Книга 2. Начало века | страница 49
Делалось не смешно, но досадно: цепкая кошка, черная кошка! А я — немного «мышь»; встряхом волос и голосом, выточенным из слоновой кости, перелицовывала она мой символизм в теософский догмат какой-то; я уходил — раздосадованный. И у нас появлялся робеющий Батюшков, молча внимавший мне и Гончаровой; заплетаясь, всхлипывая, он мне совал книжечки Ледбитера, Безант, Паскаля или брамана Чатерджи: книжки подсовывались «кузиною»>117.
— «Вот… Анна Сергеевна… прислала… прочесть». Прочитывал: и — приходил в раж; что у Гончаровой, кончившей Сорбонну, выглядело остро в оправе текстов из «Гиты», то у Безант кричало жалко; возмутила книжка: «Vers le Temple»;>118 я, бывало, бросался на Батюшкова; и кричал, что шагаю от Канта, Гегеля, Ницше и что не нужен мне винегрет из буддизма и браманизма.
П. Н., слабо защищаясь, пленял незлобивостью и искрой ума; виделось: его теософия — цапкие, как у орлицы, пальцы «кузины».
Он — поникал; но вновь оживал: в простосердечной беседе, вне теософии; был интересен как собеседник: кончал вздохами:
— «Анна Сергеевна».
Подавали к ужину… кашку, которую клевал он.
— «Зернышки! Птица небесная!» — разводил руками отец.

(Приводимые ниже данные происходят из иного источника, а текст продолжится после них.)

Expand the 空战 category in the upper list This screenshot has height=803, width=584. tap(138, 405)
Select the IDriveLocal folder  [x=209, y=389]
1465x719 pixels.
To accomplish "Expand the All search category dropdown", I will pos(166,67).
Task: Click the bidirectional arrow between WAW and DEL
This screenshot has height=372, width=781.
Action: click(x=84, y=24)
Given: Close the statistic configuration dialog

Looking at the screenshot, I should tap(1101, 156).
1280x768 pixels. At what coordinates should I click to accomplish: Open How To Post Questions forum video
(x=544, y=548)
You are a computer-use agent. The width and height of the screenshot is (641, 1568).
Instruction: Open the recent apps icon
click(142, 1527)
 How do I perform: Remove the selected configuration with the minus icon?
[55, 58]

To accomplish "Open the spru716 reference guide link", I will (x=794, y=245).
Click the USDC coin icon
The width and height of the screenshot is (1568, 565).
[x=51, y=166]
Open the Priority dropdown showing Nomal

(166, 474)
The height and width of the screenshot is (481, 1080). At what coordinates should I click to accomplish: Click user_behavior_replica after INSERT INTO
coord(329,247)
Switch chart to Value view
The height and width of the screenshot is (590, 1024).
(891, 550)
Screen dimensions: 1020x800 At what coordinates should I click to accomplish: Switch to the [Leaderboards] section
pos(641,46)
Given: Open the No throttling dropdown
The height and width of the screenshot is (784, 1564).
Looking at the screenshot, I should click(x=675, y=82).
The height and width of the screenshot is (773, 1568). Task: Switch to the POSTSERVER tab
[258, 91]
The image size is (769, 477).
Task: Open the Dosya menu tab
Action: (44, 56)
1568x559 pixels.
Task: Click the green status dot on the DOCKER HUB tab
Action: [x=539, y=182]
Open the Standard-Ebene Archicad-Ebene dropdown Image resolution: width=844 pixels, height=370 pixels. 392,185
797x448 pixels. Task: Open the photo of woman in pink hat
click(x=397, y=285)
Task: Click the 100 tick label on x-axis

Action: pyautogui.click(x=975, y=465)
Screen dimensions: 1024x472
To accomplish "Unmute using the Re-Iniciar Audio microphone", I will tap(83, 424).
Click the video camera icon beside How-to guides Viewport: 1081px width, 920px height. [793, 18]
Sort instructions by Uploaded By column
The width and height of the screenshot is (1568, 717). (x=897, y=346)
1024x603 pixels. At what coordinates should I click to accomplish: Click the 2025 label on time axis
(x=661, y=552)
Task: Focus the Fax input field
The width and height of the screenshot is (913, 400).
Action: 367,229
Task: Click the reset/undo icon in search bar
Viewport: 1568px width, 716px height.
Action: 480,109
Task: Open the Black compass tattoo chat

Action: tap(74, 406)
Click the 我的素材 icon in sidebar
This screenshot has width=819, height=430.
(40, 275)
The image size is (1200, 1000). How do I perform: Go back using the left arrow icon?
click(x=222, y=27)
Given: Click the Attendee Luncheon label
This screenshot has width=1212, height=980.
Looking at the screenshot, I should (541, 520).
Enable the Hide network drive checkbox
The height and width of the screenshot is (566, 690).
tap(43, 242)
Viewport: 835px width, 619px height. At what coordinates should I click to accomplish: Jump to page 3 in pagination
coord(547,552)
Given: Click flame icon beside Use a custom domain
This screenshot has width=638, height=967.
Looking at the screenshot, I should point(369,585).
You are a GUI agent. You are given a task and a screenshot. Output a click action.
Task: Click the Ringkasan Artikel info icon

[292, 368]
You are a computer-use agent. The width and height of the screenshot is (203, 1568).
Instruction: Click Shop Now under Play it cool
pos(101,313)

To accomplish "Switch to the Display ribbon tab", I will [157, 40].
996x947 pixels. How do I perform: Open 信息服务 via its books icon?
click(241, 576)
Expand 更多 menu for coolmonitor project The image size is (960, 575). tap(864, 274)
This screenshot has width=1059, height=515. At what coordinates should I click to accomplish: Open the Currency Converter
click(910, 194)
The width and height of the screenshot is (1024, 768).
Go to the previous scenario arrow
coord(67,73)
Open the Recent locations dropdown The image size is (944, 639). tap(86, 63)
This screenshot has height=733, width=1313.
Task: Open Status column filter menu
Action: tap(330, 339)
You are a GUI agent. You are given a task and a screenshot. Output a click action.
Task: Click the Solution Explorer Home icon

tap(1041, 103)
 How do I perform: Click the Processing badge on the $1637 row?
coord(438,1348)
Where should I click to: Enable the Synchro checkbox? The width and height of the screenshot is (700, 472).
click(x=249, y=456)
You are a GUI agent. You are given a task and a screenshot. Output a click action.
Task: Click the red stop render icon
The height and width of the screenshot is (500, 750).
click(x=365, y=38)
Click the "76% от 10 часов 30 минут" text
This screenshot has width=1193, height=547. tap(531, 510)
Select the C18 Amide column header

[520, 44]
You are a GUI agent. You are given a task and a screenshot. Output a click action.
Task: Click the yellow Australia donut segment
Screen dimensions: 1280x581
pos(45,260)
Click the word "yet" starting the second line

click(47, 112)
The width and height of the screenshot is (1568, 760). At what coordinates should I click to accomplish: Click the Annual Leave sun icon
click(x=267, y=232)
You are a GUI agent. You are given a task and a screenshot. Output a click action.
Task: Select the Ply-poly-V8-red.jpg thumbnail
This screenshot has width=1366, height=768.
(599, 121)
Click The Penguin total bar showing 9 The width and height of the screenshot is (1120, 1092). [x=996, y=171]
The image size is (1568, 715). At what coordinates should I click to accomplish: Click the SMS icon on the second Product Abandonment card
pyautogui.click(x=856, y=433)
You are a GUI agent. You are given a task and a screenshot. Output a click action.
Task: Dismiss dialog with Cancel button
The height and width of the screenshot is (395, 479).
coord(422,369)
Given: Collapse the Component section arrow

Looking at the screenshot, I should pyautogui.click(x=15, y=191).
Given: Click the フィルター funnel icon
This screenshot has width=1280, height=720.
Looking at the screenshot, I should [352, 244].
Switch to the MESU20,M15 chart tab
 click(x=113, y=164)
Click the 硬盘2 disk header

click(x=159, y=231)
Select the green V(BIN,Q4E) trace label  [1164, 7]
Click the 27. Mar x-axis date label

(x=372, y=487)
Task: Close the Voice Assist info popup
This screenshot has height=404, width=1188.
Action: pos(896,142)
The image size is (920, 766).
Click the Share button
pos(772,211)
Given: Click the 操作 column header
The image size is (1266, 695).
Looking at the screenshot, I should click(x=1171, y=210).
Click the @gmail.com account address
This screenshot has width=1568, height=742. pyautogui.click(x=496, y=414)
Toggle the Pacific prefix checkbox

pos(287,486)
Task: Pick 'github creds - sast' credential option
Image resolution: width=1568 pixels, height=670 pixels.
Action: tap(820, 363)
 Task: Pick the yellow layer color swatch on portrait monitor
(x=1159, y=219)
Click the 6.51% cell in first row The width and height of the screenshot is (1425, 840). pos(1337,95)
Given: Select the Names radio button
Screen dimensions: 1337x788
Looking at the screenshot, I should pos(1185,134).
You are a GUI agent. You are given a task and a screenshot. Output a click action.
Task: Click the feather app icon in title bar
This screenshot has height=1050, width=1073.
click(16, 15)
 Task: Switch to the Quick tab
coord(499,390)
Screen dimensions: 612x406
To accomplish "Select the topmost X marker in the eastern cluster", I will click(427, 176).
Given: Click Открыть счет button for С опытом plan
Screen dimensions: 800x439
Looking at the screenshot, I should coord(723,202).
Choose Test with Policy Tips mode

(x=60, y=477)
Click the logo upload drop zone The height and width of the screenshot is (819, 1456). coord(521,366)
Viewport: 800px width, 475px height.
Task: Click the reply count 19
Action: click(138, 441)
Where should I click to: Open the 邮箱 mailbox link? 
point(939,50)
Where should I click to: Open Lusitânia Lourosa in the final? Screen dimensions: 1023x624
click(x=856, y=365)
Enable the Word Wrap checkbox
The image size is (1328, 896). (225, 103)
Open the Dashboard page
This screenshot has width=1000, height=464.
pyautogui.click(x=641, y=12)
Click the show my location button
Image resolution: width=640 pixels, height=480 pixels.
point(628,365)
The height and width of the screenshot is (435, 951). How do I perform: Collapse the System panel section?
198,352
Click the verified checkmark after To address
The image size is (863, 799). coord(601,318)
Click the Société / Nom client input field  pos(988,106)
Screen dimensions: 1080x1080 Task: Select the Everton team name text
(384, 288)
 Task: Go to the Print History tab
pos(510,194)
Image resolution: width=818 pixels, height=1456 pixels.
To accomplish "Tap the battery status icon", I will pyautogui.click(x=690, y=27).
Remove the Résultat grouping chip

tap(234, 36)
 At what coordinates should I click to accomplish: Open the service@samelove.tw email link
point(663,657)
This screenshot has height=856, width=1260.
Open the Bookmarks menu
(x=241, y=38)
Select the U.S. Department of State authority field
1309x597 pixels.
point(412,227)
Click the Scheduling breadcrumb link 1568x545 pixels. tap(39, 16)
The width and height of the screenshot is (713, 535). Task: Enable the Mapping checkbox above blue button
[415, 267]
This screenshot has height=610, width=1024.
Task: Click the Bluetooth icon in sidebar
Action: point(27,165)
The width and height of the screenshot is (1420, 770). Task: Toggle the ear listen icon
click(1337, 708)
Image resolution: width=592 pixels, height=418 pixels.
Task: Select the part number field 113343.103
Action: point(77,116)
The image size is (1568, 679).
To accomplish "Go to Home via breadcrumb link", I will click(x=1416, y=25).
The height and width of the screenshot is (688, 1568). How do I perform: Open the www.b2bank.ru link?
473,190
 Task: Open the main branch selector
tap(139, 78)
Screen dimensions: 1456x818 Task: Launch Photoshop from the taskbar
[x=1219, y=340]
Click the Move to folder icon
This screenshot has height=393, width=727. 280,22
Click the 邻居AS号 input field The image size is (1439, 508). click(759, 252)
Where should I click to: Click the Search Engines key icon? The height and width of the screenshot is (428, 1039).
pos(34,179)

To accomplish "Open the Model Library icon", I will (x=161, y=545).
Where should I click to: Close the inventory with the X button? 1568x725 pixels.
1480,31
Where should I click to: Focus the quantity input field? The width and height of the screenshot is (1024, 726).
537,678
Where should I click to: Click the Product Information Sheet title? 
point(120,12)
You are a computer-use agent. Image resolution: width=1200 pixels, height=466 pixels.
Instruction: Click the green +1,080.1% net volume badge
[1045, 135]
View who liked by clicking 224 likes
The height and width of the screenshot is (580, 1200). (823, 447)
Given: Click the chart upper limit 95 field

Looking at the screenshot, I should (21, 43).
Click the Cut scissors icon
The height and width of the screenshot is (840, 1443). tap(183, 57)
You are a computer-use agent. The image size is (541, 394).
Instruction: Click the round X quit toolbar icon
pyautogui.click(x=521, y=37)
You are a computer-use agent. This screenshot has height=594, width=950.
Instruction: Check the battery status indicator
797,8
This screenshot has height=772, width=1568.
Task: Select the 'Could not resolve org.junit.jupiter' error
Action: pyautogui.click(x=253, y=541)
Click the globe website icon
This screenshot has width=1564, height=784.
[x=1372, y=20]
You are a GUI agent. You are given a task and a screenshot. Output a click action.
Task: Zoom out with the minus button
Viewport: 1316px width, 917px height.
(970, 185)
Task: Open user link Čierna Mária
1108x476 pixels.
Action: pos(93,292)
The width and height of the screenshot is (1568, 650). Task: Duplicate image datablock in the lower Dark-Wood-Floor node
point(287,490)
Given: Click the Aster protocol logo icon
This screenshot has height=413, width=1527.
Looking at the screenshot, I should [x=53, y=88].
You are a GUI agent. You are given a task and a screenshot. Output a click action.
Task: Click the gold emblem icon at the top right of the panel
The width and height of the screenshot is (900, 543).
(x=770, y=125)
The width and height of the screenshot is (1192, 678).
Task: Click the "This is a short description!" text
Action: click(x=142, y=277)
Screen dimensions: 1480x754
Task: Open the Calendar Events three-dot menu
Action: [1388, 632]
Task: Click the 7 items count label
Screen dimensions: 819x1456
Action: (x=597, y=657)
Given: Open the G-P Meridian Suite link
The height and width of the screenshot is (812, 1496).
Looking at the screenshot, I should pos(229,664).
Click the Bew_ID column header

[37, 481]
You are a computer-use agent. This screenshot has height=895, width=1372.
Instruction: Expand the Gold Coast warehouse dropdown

Через день или два я шел снова биться с «кузиной»; бить в лоб не давала она, выслушивая, «понимая» и «принимая»; вдруг затараракав, как из пулемета, словами, полными какого-то прикладного и очень холодного блеска, сверкая цитатами, как перстнями, осыпанными бриллиантами, она доказывала: мой протест — теософия же; вся культура оказывалась в своем движении вперед… перемещением пищи в кишечнике… Будды; в ловком маневре приятия моей революции (с подменой плацдарма) — было нечто возмутительное.
Наши споры о теософии были мне мимикрией — враждебных разведок под флагом дружбы: разведок «мистического», древнего Востока, собирающегося внедриться в буржуазную жизнь Европы.
Индия под флагом теософского модернизма вставала передо мной; и, если я потом сидел над Ведантою [Система индусской философии], логикой буддизма (тома академика Щербатского)>119, многотомным сочинением Дейссена>120, — это результат годовой схватки с интересной и хищной А. С. Гончаровой, самой образованной из теософок, с которыми мне приходилось встречаться; и — самой холодной и черствой; видя, что взят на прицел, я принял свои меры: я выщупывал слабые стороны буддизма и браманизма.
Видя меня удвоившим интерес к «теософии», А. С. полагала, что убедила меня.
Игра в прятки, или дружба-вражда, охватывает сезон 1901–1902 годов, являясь одним номером в каталоге моих тогдашних забот.